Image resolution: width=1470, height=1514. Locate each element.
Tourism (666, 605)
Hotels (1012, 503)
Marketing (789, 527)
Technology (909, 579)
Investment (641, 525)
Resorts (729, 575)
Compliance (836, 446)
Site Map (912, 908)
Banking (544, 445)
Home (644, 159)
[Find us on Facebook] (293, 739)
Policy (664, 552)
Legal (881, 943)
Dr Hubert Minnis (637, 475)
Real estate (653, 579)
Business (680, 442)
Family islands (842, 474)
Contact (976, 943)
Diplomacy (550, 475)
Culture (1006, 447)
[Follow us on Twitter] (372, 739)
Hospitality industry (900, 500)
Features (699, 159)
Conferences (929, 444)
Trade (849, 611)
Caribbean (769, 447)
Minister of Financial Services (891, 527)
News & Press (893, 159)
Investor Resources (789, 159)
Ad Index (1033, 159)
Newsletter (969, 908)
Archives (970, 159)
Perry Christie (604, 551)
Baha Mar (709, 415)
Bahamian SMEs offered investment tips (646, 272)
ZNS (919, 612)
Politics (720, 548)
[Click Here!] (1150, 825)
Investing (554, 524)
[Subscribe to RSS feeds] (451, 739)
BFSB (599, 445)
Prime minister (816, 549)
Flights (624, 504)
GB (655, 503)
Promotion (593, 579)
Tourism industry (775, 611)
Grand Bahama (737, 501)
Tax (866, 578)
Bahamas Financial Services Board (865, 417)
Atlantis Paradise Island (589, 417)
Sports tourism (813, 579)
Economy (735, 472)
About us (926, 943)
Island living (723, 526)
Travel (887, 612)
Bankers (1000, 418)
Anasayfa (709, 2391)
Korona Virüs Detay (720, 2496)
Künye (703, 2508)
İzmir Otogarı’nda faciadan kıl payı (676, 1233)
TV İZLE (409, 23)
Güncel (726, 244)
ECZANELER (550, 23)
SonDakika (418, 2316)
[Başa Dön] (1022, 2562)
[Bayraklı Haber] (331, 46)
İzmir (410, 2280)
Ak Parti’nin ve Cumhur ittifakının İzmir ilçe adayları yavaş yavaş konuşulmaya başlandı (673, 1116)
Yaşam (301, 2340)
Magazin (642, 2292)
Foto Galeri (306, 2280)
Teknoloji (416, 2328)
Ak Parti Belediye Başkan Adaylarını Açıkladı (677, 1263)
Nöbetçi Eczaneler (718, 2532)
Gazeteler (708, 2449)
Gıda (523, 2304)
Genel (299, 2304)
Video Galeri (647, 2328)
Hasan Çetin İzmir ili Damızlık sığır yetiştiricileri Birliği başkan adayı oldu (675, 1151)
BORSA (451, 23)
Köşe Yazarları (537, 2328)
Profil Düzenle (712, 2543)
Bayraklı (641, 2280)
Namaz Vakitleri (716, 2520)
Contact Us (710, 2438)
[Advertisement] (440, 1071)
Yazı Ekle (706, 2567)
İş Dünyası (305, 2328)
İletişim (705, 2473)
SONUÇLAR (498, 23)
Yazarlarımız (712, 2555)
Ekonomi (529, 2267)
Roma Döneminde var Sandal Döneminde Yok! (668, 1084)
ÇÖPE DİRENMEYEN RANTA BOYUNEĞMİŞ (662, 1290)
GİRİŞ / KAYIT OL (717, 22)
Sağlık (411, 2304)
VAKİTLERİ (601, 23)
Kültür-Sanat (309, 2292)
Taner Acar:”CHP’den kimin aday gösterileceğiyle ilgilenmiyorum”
┄┄┄┄┄┄┄┄┄┄
** ACTIVITY **
Out of the preceding entries, pull every line containing the string "İzmir".

** RESULT OF THIS EXERCISE **
İzmir Otogarı’nda faciadan kıl payı (676, 1233)
İzmir (410, 2280)
Ak Parti’nin ve Cumhur ittifakının İzmir ilçe adayları yavaş yavaş konuşulmaya başlandı (673, 1116)
Hasan Çetin İzmir ili Damızlık sığır yetiştiricileri Birliği başkan adayı oldu (675, 1151)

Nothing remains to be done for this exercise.